What is holdback, and how much did your dealer make on your car?

When you buy beef jerky, some Bridgestones or a Bulgari, you don't spend six hours researching how much the retailer paid for the product. For that matter, when you buy a building, you don't ask how much the builder put into it. When it comes to cars, though, consumers can never be deterred from scrutinizing the dealer's actual costs. Hence the spotlight shined on dealer 'holdback,' which is a sum of money paid to a dealer by the manufacturer after a car is sold.

According to TrueCar, holdback makes up anywhere from one to three percent of the price of a car. In the most nefarious interpretation, holdback is a built-in rebate that spikes the dealer's invoice price. If a manufacturer wanted $20,000 from a dealer for a car, knowing that it might need to pay a two-percent holdback once the car is sold, the manufacturer makes the dealer pay $20,400 for the car. That $20,400 is now the official invoice price that appears on the breakdown. Once the car is sold, the dealer gets a check for $400.

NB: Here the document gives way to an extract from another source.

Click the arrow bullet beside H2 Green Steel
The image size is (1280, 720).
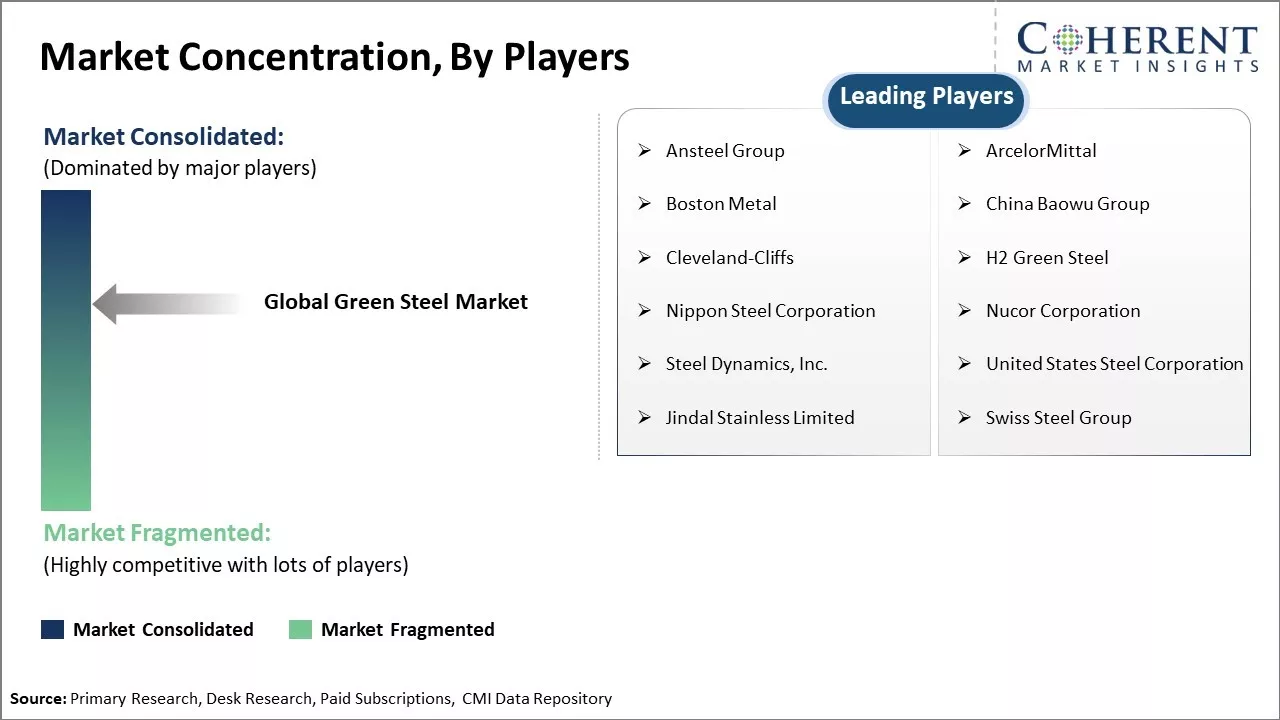tap(964, 258)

Holdback is an inexact number. It could be pegged to the base MSRP or the configured invoice or the configured MSRP, for instance. But it can allow the dealer a number of follow-on benefits, including being able to sell a car at invoice price and still make money. Not that a dealer would let it go for invoice, and $400 isn't much on a $20K transaction, but you get the point. TrueCar has a table of holdback percentages for various manufacturers, but be as wary of having too much information as too little.